Beginning at the line that contains "Click the 'pieces", write out every line down to the end of the records, with both ends kept and nothing added.

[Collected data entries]
*** Block opens ***

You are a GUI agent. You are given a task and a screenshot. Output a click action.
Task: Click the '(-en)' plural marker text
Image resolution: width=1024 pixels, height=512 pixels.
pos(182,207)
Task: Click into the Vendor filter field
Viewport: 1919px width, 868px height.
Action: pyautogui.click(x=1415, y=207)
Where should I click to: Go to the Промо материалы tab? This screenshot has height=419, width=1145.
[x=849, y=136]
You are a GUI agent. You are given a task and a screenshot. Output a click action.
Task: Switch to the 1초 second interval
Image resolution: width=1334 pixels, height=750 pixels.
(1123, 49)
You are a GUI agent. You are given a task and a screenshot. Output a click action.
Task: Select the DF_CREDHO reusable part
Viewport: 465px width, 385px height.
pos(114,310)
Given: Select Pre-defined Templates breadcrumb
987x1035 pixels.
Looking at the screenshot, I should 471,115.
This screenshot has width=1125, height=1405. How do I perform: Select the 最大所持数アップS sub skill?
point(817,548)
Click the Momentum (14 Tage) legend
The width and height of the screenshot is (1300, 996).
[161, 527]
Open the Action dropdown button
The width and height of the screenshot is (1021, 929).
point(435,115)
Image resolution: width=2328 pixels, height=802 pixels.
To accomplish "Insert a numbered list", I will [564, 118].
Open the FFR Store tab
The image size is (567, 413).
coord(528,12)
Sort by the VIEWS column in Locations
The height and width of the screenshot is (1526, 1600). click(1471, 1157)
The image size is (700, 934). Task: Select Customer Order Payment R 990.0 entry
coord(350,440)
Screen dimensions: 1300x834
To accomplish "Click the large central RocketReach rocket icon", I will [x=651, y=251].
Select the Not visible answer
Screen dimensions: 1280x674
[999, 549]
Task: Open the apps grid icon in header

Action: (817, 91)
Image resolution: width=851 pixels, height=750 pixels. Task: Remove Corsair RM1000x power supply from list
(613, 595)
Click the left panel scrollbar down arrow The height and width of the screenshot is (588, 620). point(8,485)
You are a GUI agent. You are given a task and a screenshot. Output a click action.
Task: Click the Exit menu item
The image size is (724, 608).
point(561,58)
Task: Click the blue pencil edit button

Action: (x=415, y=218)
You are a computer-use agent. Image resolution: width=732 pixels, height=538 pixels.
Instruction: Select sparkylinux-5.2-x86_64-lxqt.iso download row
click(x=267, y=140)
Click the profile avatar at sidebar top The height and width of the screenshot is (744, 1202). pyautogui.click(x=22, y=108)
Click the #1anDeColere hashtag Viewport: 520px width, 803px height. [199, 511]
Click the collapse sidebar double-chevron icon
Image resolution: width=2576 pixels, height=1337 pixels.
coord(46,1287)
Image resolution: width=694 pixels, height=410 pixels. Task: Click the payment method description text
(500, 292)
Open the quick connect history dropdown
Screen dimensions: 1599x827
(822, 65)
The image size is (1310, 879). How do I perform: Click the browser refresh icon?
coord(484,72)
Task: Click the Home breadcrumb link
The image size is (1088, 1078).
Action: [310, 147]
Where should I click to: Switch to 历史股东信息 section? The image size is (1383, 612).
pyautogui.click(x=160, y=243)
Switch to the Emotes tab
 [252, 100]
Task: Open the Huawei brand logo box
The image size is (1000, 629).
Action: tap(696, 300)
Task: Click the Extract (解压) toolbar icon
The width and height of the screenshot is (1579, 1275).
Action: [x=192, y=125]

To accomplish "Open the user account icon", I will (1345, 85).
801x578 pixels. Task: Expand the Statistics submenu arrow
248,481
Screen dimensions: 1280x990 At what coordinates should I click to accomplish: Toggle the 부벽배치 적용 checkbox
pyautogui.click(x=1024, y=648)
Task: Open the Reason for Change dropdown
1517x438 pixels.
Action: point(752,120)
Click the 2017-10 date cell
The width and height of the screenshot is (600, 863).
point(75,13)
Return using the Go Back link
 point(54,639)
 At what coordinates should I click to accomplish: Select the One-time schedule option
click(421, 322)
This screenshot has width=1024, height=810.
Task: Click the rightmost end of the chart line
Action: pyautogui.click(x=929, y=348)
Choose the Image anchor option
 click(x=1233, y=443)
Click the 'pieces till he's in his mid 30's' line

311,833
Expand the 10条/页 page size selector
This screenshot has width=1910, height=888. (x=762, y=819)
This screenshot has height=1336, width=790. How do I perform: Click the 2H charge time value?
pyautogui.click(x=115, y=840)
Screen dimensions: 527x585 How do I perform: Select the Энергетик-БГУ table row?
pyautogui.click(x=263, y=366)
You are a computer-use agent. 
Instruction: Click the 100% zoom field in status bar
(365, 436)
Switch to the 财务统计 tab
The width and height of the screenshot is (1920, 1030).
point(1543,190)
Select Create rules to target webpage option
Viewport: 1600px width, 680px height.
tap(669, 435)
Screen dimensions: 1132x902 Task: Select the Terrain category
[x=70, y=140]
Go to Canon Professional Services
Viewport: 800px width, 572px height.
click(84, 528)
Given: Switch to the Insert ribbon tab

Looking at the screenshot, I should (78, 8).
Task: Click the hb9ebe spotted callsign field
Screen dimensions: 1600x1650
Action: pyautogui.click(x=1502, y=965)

*** Block closes ***

=== EXERCISE RESULT ===
Click the 'pieces till he's in his mid 30's' line

311,833
Expand the 10条/页 page size selector
This screenshot has width=1910, height=888. (x=762, y=819)
This screenshot has height=1336, width=790. How do I perform: Click the 2H charge time value?
pyautogui.click(x=115, y=840)
Screen dimensions: 527x585 How do I perform: Select the Энергетик-БГУ table row?
pyautogui.click(x=263, y=366)
You are a computer-use agent. 
Instruction: Click the 100% zoom field in status bar
(365, 436)
Switch to the 财务统计 tab
The width and height of the screenshot is (1920, 1030).
point(1543,190)
Select Create rules to target webpage option
Viewport: 1600px width, 680px height.
tap(669, 435)
Screen dimensions: 1132x902 Task: Select the Terrain category
[x=70, y=140]
Go to Canon Professional Services
Viewport: 800px width, 572px height.
click(84, 528)
Given: Switch to the Insert ribbon tab

Looking at the screenshot, I should (78, 8).
Task: Click the hb9ebe spotted callsign field
Screen dimensions: 1600x1650
Action: pyautogui.click(x=1502, y=965)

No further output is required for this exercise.